The U.S. Securities and Exchange Commission is looking for alternatives to initial public offerings, entertaining proposals for “novel offerings or procedures.”

SEC officials met recently with representatives from Morgan Stanley, the Nasdaq exchange and the law firm of Latham & Watkins in Washington to discuss the concept of direct listings and other approaches, the Financial Times reported.

The Financial Times said the SEC declined to comment on the session but cited an “open door for issuers and their advisers if they have questions in general, and in particular about novel offerings or procedures.”

Silicon Valley investors and advisers reportedly are pushing for other companies to follow the leads of Slack and Spotify, which chose to skip the IPO route and just release pre-existing shares to the public without creating any new equity.

SEC officials raised questions about the direct approach, centering on disclosures to potential investors such as valuations, the Financial Times said.

Discussions about direct listings have increased since Peleton and SmileDirectClub IPOs got off to sluggish starts, and WeWork was forced to delay its planned debut amid falling valuations. Food-delivery startup Postmates, which had been expected to go public this year, reportedly is delaying its IPO due to market conditions, and home-sharing company Airbnb, which is expected to go public next year, reportedly is planning a direct listing.
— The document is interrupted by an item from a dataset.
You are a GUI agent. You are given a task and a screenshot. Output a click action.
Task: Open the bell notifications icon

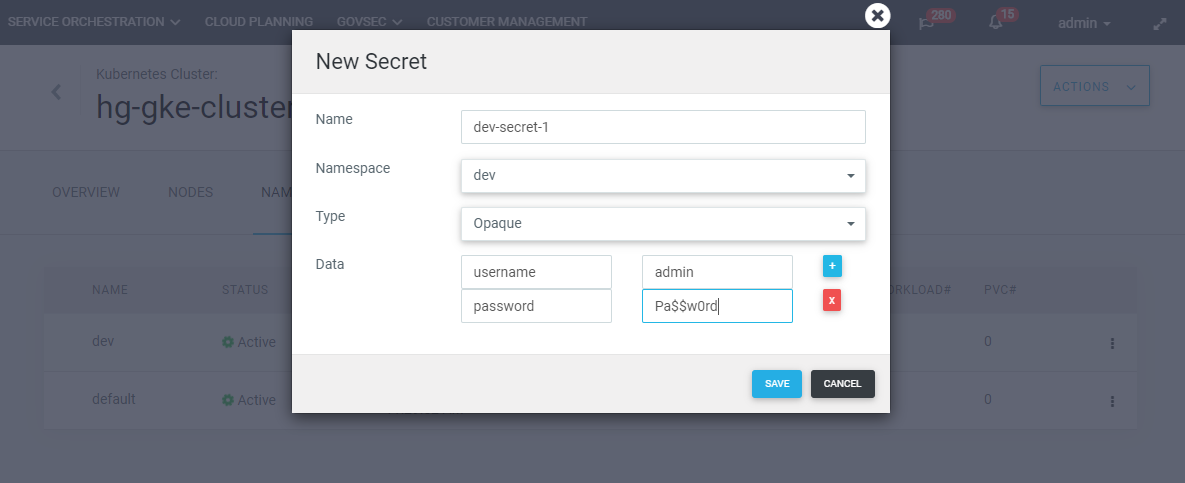(995, 22)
Bill Gurley, the venture capitalist from Benchmark and former Uber board member, hosted an invitation-only IPO discussion in San Francisco two weeks ago, featuring Slack and Spotify executives, who talked about why they eschewed underwriters in favor of direct listings.

One of the advantages of direct listings is that it allows early investors to cash in immediately rather than sitting out a six-month lockout period. It also allows them to avoid paying hefty underwriter fees.

“I’m not anti-banker; I’m pro-algorithm,” Gurley said, adding that humans have been “mispricing” IPOs for decades.